Text block =
## START

Open MPI logo

Open MPI User's Mailing List Archives

  |   Home   |   Support   |   FAQ   |   all Open MPI User's mailing list

Subject: Re: [OMPI users] OMPI 1.6.x Hang on khugepaged 100% CPU time
From: Yevgeny Kliteynik (kliteyn_at_[hidden])
Date: 2012-09-05 07:52:14

On 9/4/2012 7:21 PM, Yong Qin wrote:
> On Tue, Sep 4, 2012 at 5:42 AM, Yevgeny Kliteynik
> <kliteyn_at_[hidden]> wrote:
>> On 8/30/2012 10:28 PM, Yong Qin wrote:
>>> On Thu, Aug 30, 2012 at 5:12 AM, Jeff Squyres<jsquyres_at_[hidden]> wrote:
>>>> On Aug 29, 2012, at 2:25 PM, Yong Qin wrote:
>>>>> This issue has been observed on OMPI 1.6 and 1.6.1 with openib btl but
>>>>> not on 1.4.5 (tcp btl is always fine). The application is VASP and
>>>>> only one specific dataset is identified during the testing, and the OS
>>>>> is SL 6.2 with kernel 2.6.32-220.23.1.el6.x86_64. The issue is that
>>>>> when a certain type of load is put on OMPI 1.6.x, khugepaged thread
>>>>> always runs with 100% CPU load, and it looks to me like that OMPI is
>>>>> waiting for some memory to be available thus appears to be hung.
>>>>> Reducing the per node processes would sometimes ease the problem a bit
>>>>> but not always. So I did some further testing by playing around with
>>>>> the kernel transparent hugepage support.
>>>>> 1. Disable transparent hugepage support completely (echo never
>>>>>> /sys/kernel/mm/redhat_transparent_hugepage/enabled). This would allow
>>>>> the program to progress as normal (as in 1.4.5). Total run time for an
>>>>> iteration is 3036.03 s.
>>>> I'll admit that we have not tested using transparent hugepages. I wonder if there's some kind of bad interaction going on here...
>>> The transparent hugepage is "transparent", which means it is
>>> automatically applied to all applications unless it is explicitly told
>>> otherwise. I highly suspect that it is not working properly in this
>>> case.
>> Like Jeff said - I don't think we've ever tested OMPI with transparent
>> huge pages.
> Thanks. But have you tested OMPI under RHEL 6 or its variants (CentOS
> 6, SL 6)? THP is on by default in RHEL 6 so no matter you want it or
> not it's there.

Interesting. Indeed, THP is on be default in RHEL 6.x.
I run OMPI 1.6.x constantly on RHEL 6.2, and I've never seen this problem.

I'm checking it with OFED folks, but I doubt that there are some dedicated
tests for THP.

So do you see it only with a specific application and only on a specific
data set? Wonder if I can somehow reproduce it in-house...

-- YK

## END

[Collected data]
## START

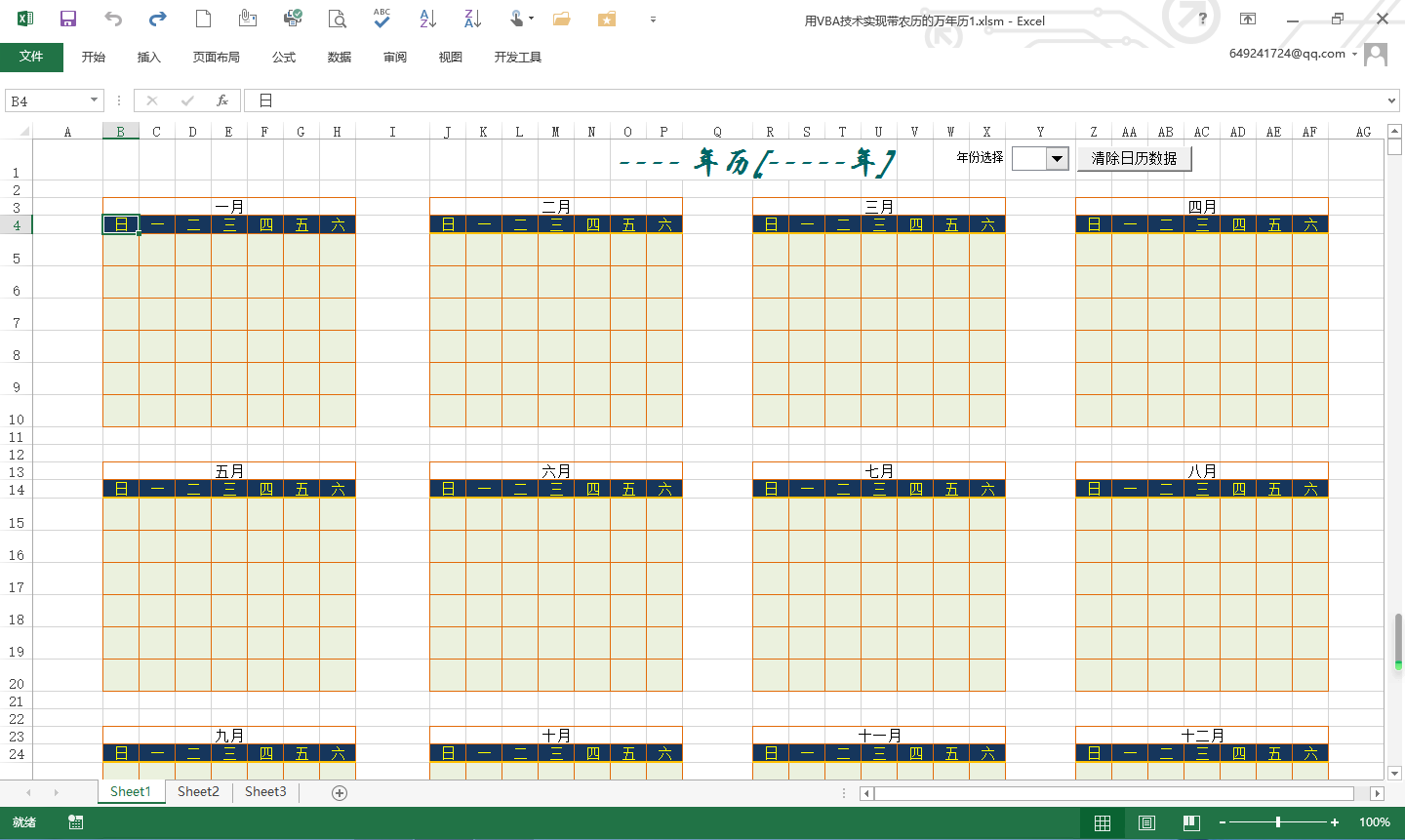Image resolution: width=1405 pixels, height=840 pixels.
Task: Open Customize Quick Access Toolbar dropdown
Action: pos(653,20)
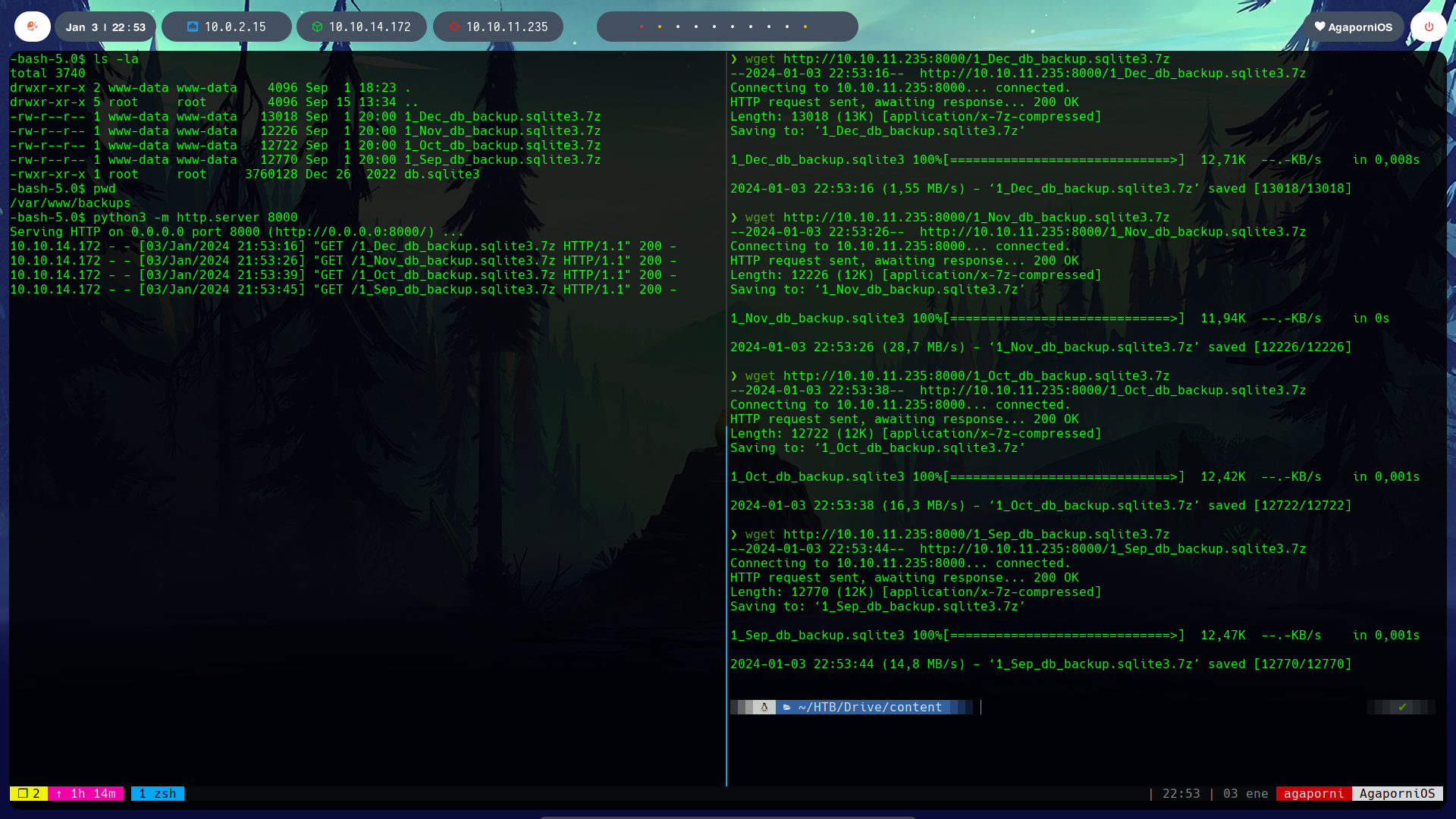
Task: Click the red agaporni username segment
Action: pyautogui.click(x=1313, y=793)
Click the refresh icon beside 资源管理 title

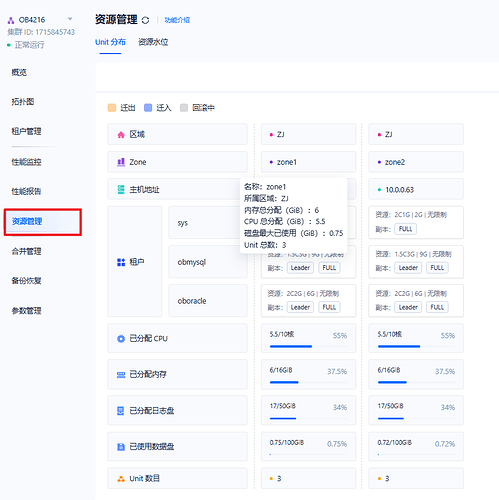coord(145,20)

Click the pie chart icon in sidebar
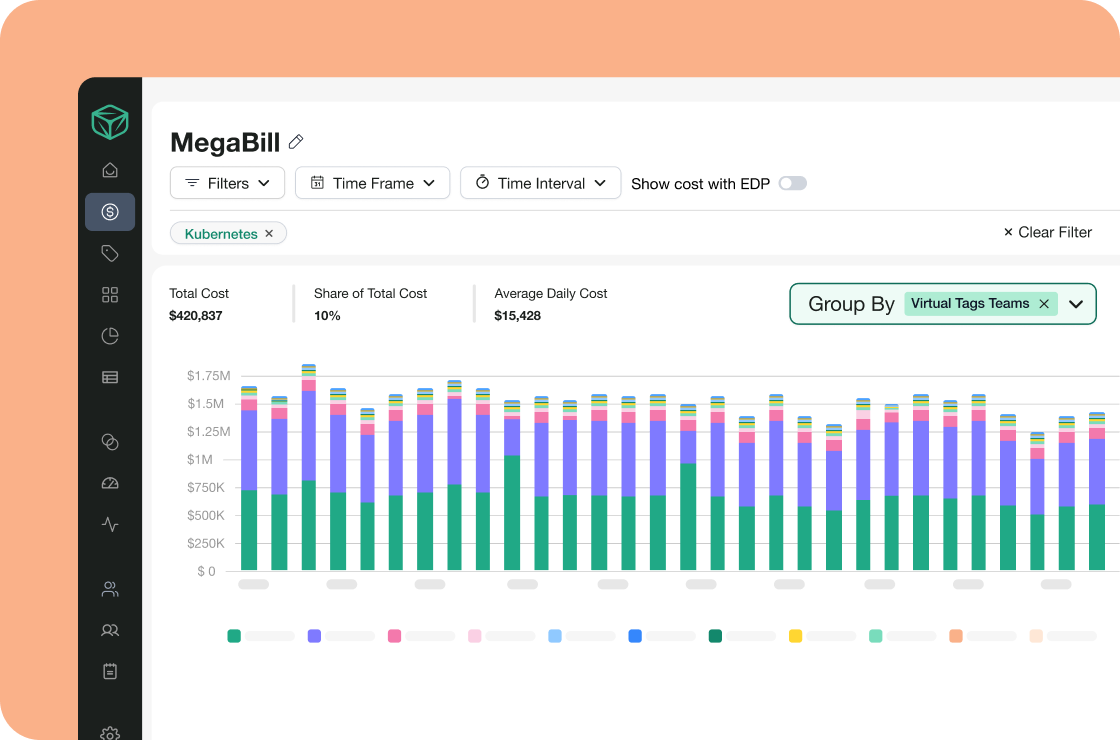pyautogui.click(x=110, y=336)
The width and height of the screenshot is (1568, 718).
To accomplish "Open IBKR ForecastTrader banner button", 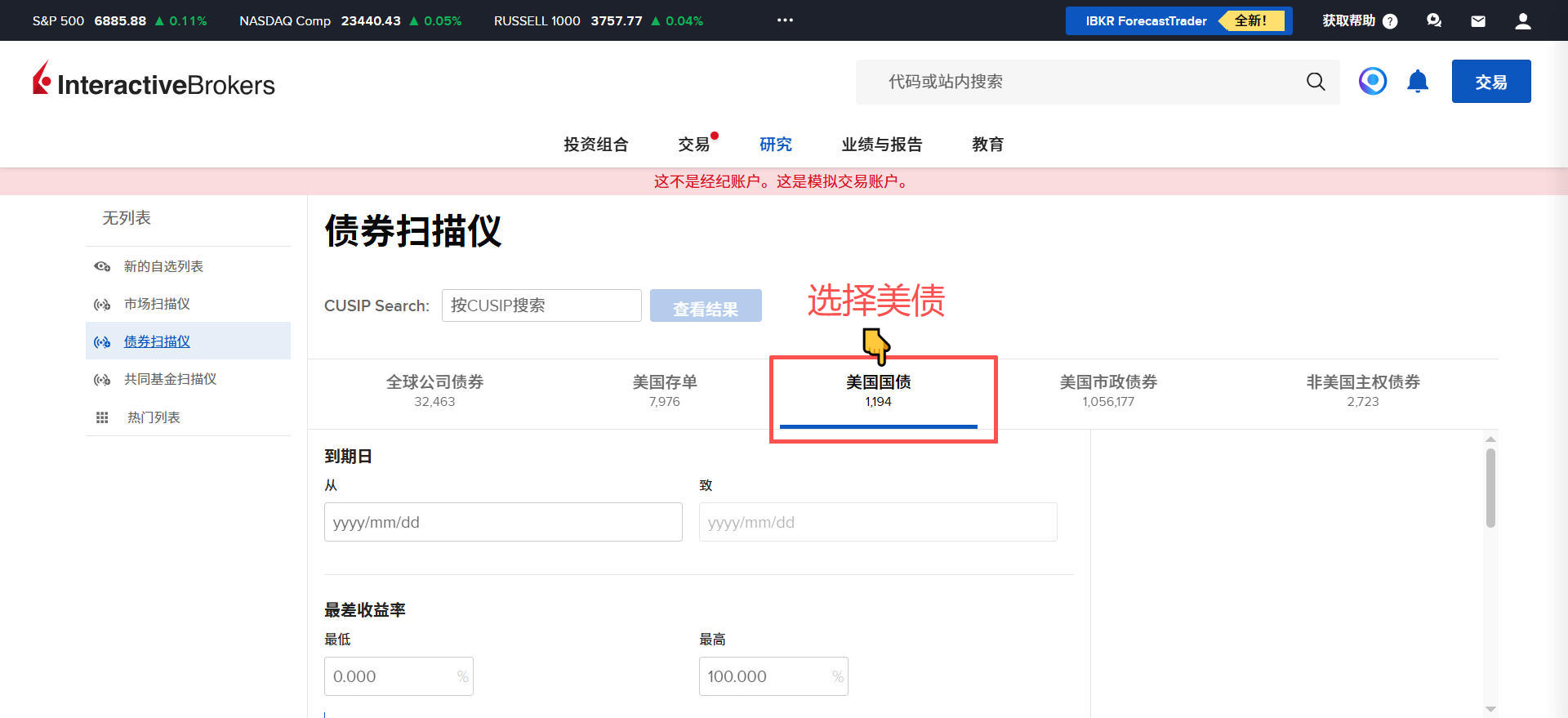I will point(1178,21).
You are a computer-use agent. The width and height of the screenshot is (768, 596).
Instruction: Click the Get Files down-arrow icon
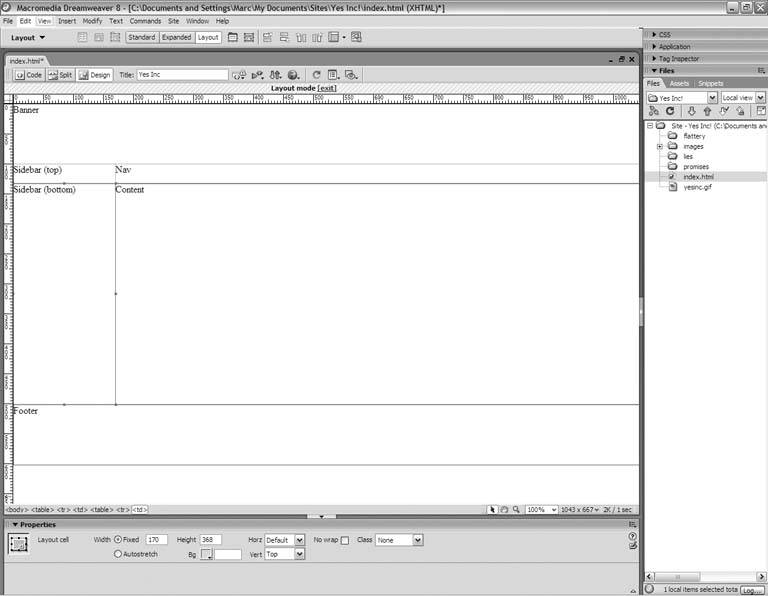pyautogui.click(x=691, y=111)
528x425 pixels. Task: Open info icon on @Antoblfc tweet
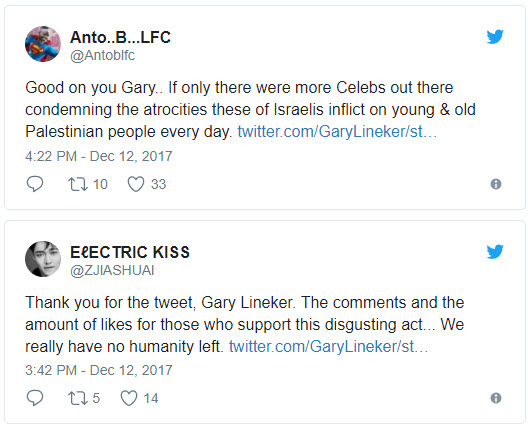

## END

Work to do =
Copy the mailing list reply about the khugepaged hang verbatim, between "Interesting. Indeed, THP" and "reproduce it in-house...", inclusive.

Result of the exercise =
Interesting. Indeed, THP is on be default in RHEL 6.x.
I run OMPI 1.6.x constantly on RHEL 6.2, and I've never seen this problem.

I'm checking it with OFED folks, but I doubt that there are some dedicated
tests for THP.

So do you see it only with a specific application and only on a specific
data set? Wonder if I can somehow reproduce it in-house...